Es zeigt sich auch, dass Bündnispartner in der Regel lokal im Sozialraum der Zielgruppe verankert sind. Das ist in einem Flächenland wie Schleswig- Holstein besonders bedeutend. Neben den Vereinen sind die Schulen allgemein besonders engagiert. Das hatte ich erwartet. Nicht umsonst hatte ich vor einiger Zeit in einer Kleinen Anfrage nachgefragt, was unsere Regierung mit der Beschlusslage macht, die wir zum Thema kulturelle Bildung im Bildungsausschuss gefasst haben.

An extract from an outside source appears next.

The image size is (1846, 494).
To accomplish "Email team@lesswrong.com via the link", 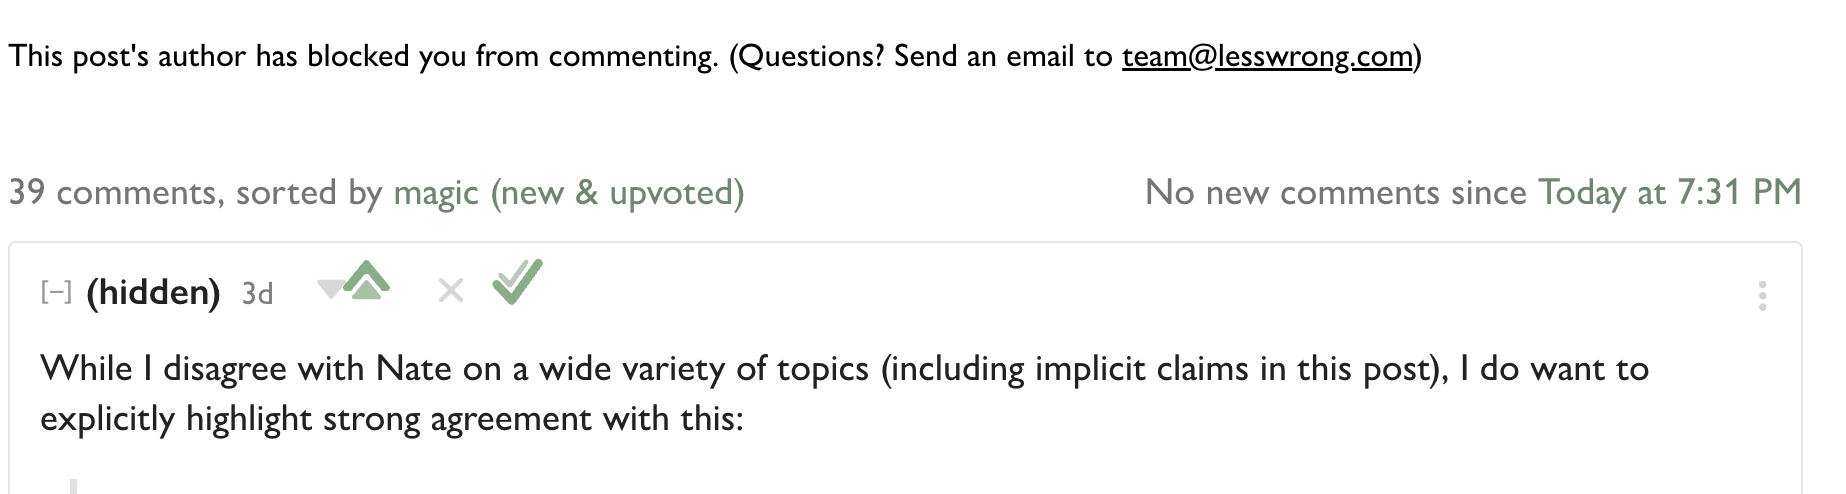I will click(1267, 56).
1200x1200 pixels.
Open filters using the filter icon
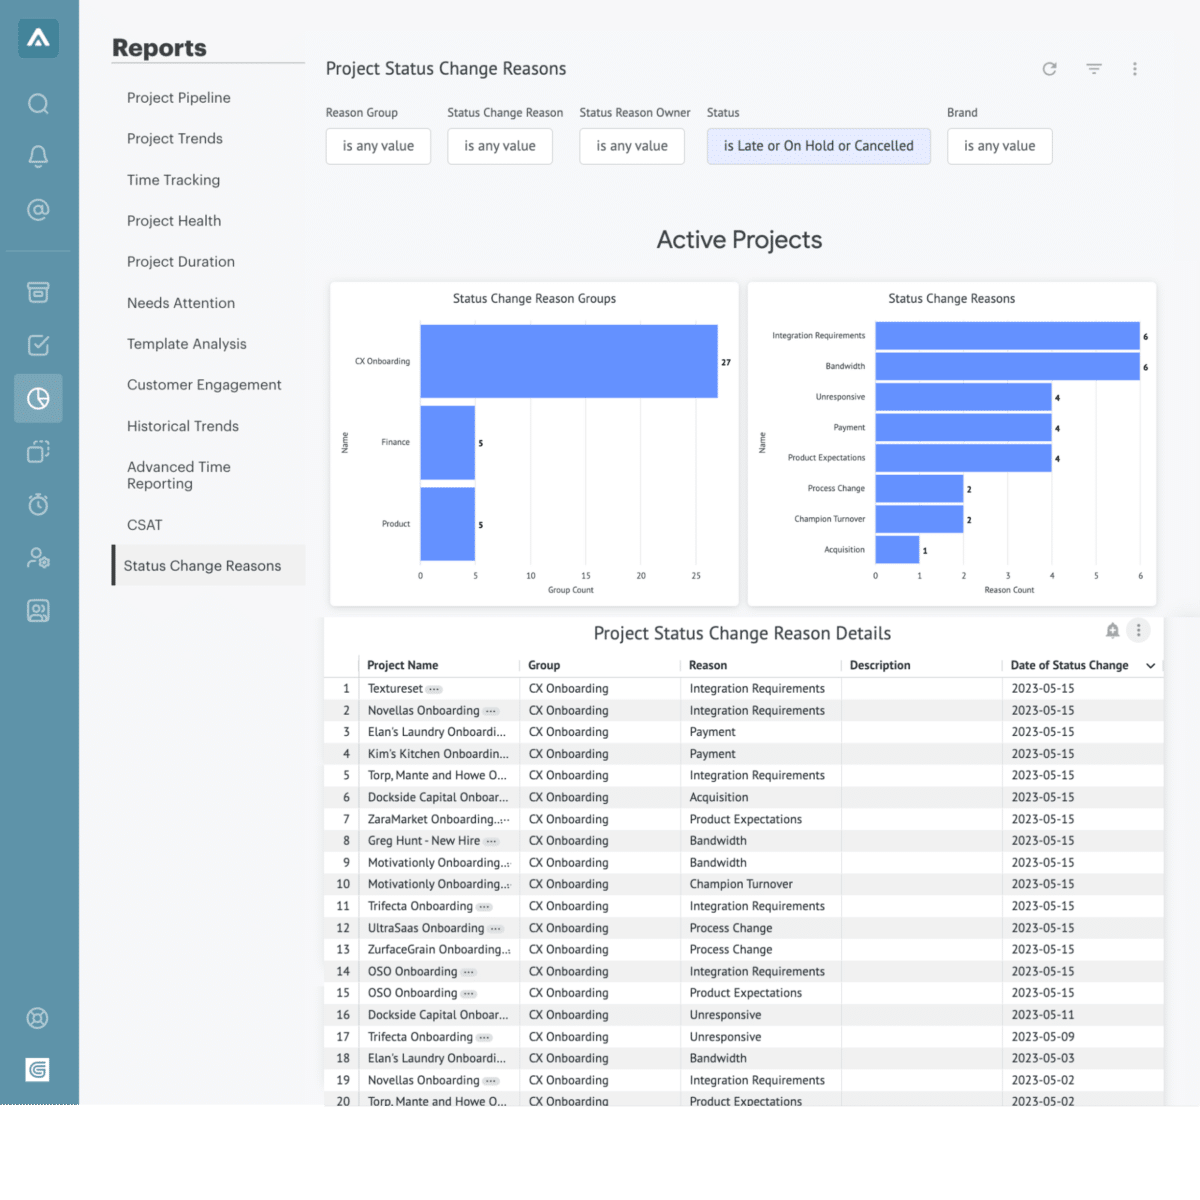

Gerade in der Schule – hier geht es mir um die musischen und kulturellen Fächer, die auch mein Kollege Sönnichsen schon erwähnt hat – besteht noch Nachhol- und Verbesserungsbedarf. Aber ich werde dranbleiben, weil mir das Ziel der Nachhaltigkeit besonders wichtig erscheint. Ich möchte weg von kurzatmigen, öffentlichkeitswirksamen Aktionen hin zu verstetigten Strukturen.

(Beifall PIRATEN)

Das ist Aufgabe der Politik und kein alleiniger Fall für das Ehrenamt. Auch das sagt der Zwischenbericht. Denn nur so schaffen wir es, viele Kinder und Jugendliche einzubeziehen. Das ist wichtig, weil Schleswig-Holstein bei dem Wert deutlich unter dem Bundesschnitt liegt. Das will heißen: In unserem Land beteiligen sich deutlich weniger Kinder und Jugendliche an den Maßnahmen als in anderen Ländern. Das ist ein Punkt, den ich gern vertiefen möchte. Es gibt also auch nach der heutigen Debatte noch viel im Ausschuss dazu zu hinterfragen. Ich freue mich darauf. – Vielen Dank.